As the ion-conductive polymer are preferable perfluorocarbon
sulfonic acid based polymers and the like such as Naphion
(registered trade mark) and so on.
[0084] The catalyst layer 5 is not particularly limited, but is
commonly formed by supporting a metal or a metal compound on a
conductive support. As the conductive support used in the catalyst
layer 5 are preferable the three-dimensionally continuous carbon
fibers described in the paragraph of the second electrode for the
solid polymer fuel cell according to the invention. The lowering of
the voltage of the solid polymer fuel cell in a high current range
can be suppressed by using the three-dimensionally continuous
carbon fibers as the conductive support of the catalyst layer
5.
[0085] The metal or the metal compound used in the catalyst layer 5
is not particularly limited as far as it has a catalytic effect,
but is preferable to be a noble metal, particularly Pt. In the
invention, Pt may be used alone or may be used as an alloy with
another metal such as Ru or the like. By using Pt as a noble metal
can be oxidized hydrogen in a high efficiency even at a low
temperature of not higher than 100.degree. C. By using the alloy of
Pt with Ru or the like can be prevented the poisoning of Pt with CO
to prevent the lowering of the catalyst activity.
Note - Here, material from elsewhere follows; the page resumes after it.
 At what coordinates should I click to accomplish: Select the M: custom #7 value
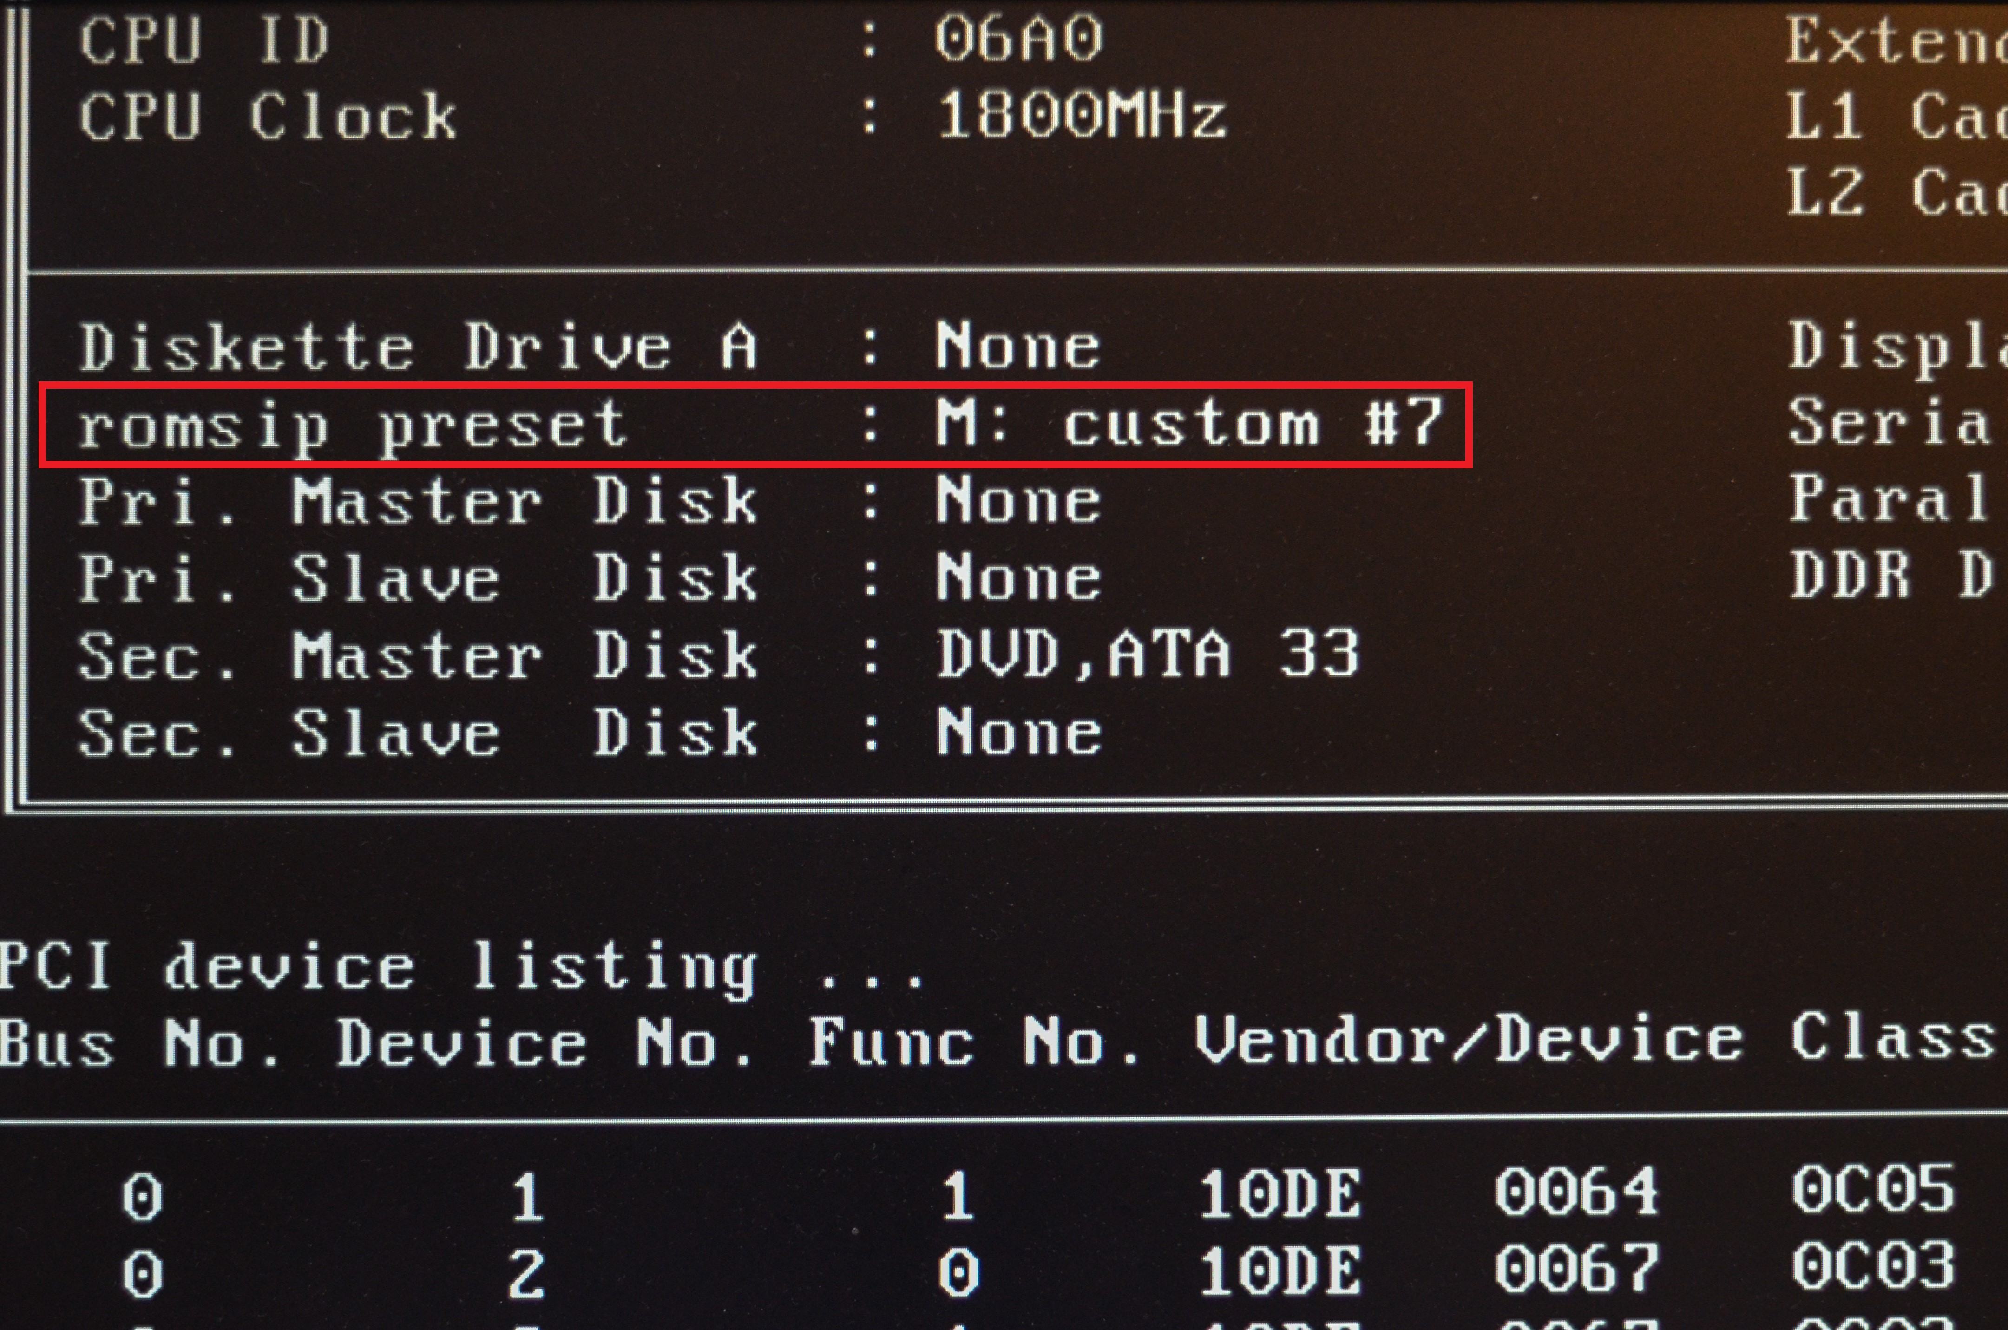coord(1189,422)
The form of the
metal or the metal compound supported on the conductive support is
not particularly limited, but is preferable to be in the form of
microparticles, and its particle size is not particularly limited,
but is preferably within a range of 0.5 nm to 1 .mu.m, more
preferably 0.5 nm to 200 nm, further preferably 0.5 nm to 20 nm.
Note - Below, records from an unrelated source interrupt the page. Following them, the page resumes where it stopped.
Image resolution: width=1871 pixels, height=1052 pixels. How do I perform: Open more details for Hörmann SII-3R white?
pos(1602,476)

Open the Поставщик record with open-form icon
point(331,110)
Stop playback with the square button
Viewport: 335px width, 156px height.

The supporting ratio of the metal or the metal compound is
preferably within a range of 0.05 to 5 g per 1 g of the conductive
support. The method for supporting the metal or the metal compound
on the conductive support is not particularly limited, but
includes, for example, impregnation method, electroplating method
(electrolytic reduction method), electroless plating method,
sputtering method and the like.
[0086] A polymer electrolyte is preferably impregnated into the
catalyst layer 5. As the polymer electrolyte can be used an
ion-conductive polymer. As the ion-conductive polymer may be
mentioned the polymers mentioned in the paragraph of the first
electrode for the solid polymer fuel cell, and are concretely
preferable perfluorocarbon sulfonic acid based polymers and the
like such as Naphion (registered trade mark) and so on. The amount
of polymer electrolyte impregnated is preferable to be within a
range of 10 to 500 parts by mass per 100 parts by mass of the
conductive support of the catalyst layer. The thickness of the
catalyst layer 5 is not particularly limited, but is preferably
within a range of 0.1 to 100 .mu.m. The amount of the metal or the
metal compound supported in the catalyst layer 5 is determined by
the supporting ratio and the thickness of the catalyst layer, and
is preferably within a range of 0.001 to 0.8 mg/cm.sup.2.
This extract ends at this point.